You can harvest your Purplehull Pinkeye peas whenever you like, depending on how you want to use them, but I agree with the standard advice to shell them once they are 50% purple. If you harvest them earlier than that, they're impossible to shell but great as snaps. If you harvest them later, they may get too close to maturity and be more like mature dry peas than green mature ones.

GREEN SNAPS: You can harvest them as green snaps fairly early when the pods are narrow and fairly slim and you don't really see the seeds bulging inside the pods.

GREEN MATURE: You can harvest them at the mature green stage when the peas clearly bulge out to a certain degree in the pods and the hulls are purple. (Save the purple hulls for purplehull jelly.) This is generally when the pods are 50% purple. It often only takes a day or two for or three for purplehull pinkeye peas to go from 50% purple to fully purple, so check them daily.

DRY STAGE: You can leave them until the pods are fully purple and begin to turn a yellowish-tan and are starting to dry and harvest them to use as dried cowpeas. Harvest them before the pods begin splitting open on their own. I don't recommend this because dried southern peas are very cheap to buy so it wouldn't be the most productive use of your garden space. Fresh purplehull pinkeye peas, on the other hand, are almost impossible to find at stores, although sometimes you'll see them at Farmer's Markets for around $25 per bushel.

I cannot comment on how they taste raw and green because I don't eat them raw. Since I don't eat them raw, I don't know how the flavor of cooked ones is different from raw ones. I usually harvest and cook them at the green mature stage and use different seasonings for flavor at different times (salt, pepper, Cajun spices, chopped jalapenos, chopped onions, bacon, ham, salt pork, etc. whatever you like to use to give them extra flavor). So, cook them and flavor them to suit you. You are required, by the way, to always serve cornbread (homemade) with black-eyed peas to soak up the liquid!

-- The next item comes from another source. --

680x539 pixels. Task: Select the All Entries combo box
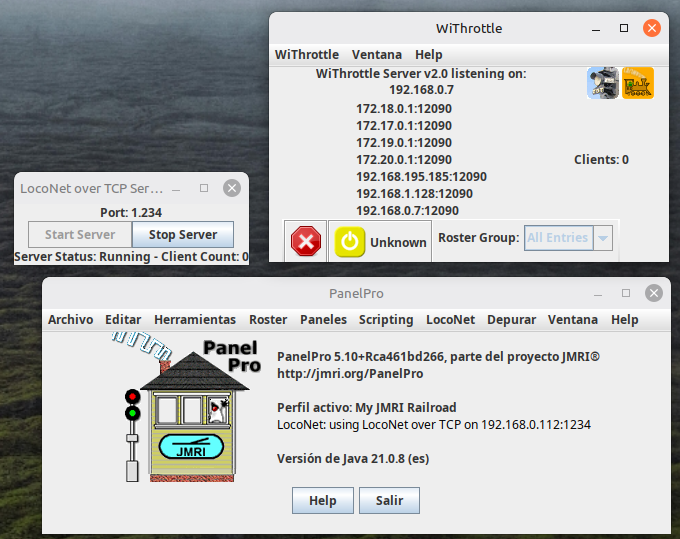(x=568, y=238)
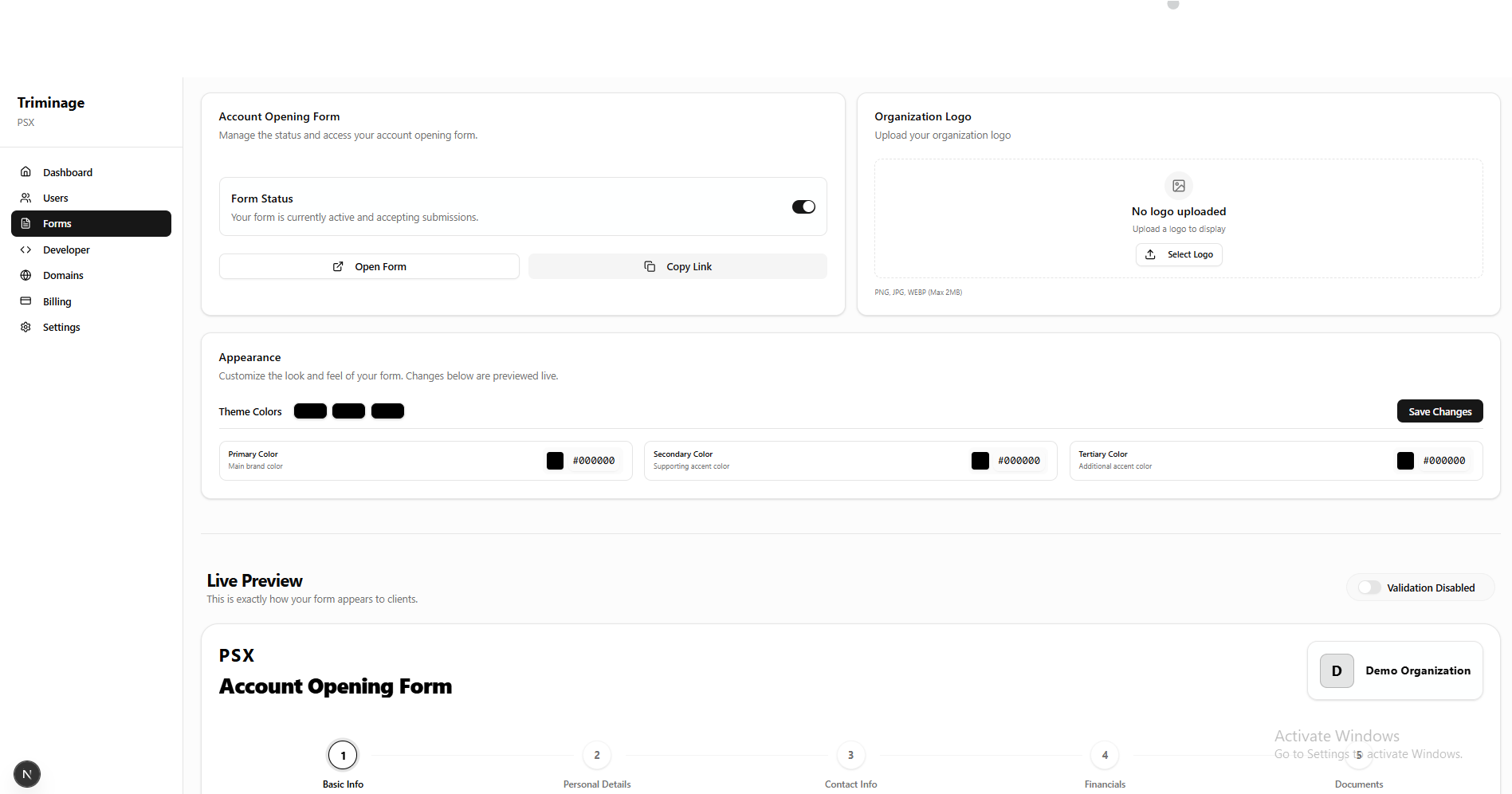The width and height of the screenshot is (1512, 794).
Task: Click the image placeholder icon in logo area
Action: tap(1178, 186)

FREEZING: I blanch them for a couple of minutes and freeze them. Dry peas are so cheap to buy that if all I wanted was dried peas, I'd buy them. I think you lose the 'fresh, just-picked' flavor when you dry them and later rehydrate them and cook them. Granted, your home-grown, planted and shelled peas still might taste better, but I am not sure it is worth the work when you can buy dry southern peas for next-to-nothing at the grocery store.

If you don't like them when shelled at 50% purple, try them when they're about 75% purple. Honestly, I pick them every 2nd or 3rd day and mine are always a mixture of half-purple, mostly purple, etc. with a few green snaps through in for good measure. It doesn't matter to me if they're 50% purple or 80%, I love them all.

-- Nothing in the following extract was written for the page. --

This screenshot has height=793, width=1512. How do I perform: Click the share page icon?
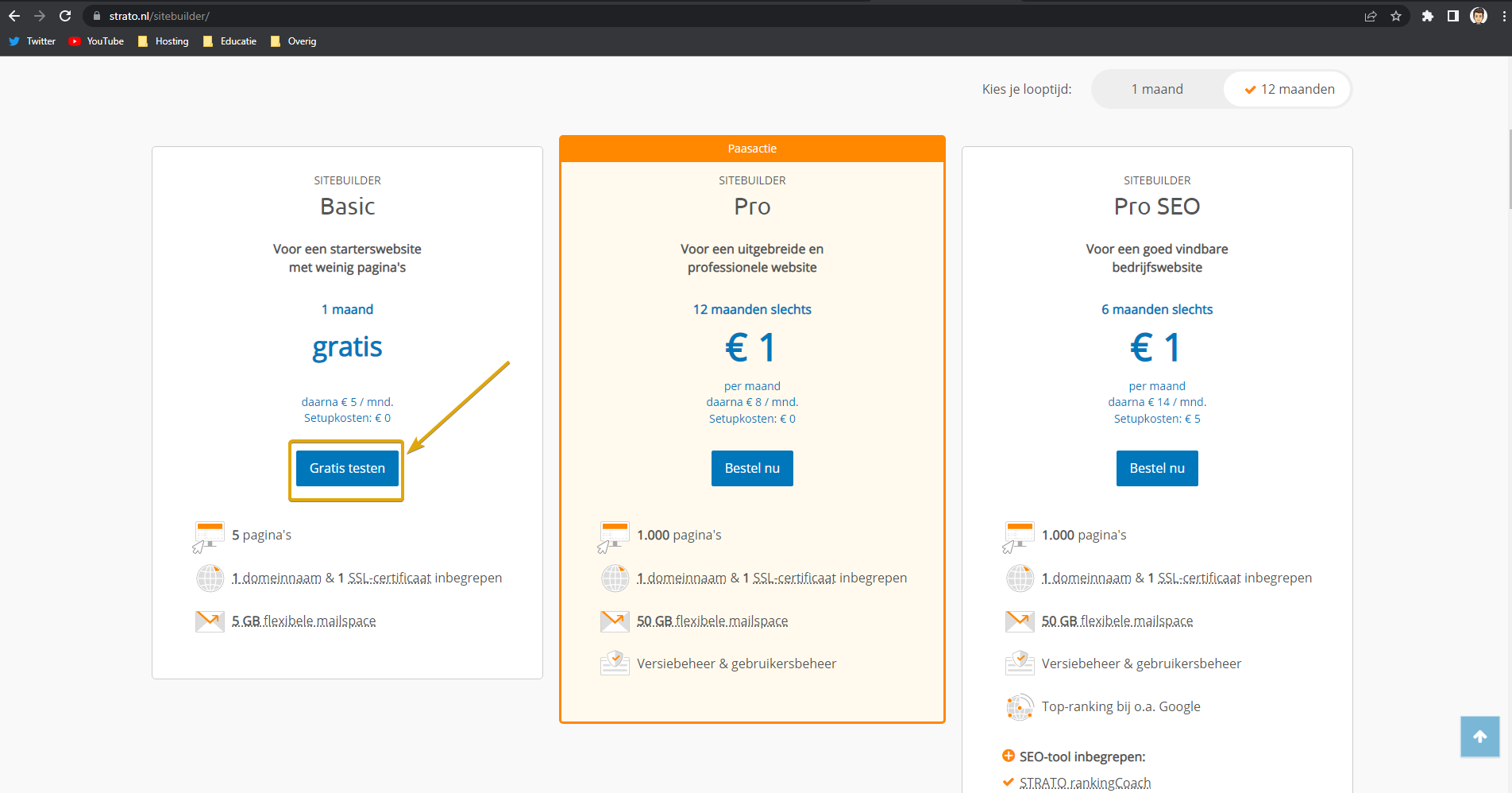[1371, 16]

I shell them the old-fashioned way.....by hand. Tim and I talked about buying a sheller last year, but never got around to it. I wouldn't spend my money on one unless I could see a demonstration and see how they handle the peas when they are at the green shell stage. I've seen complaints from some people who felt the shellers mangled too many of the peas. Maybe George or Carol have experience with the shellers or know someone who does.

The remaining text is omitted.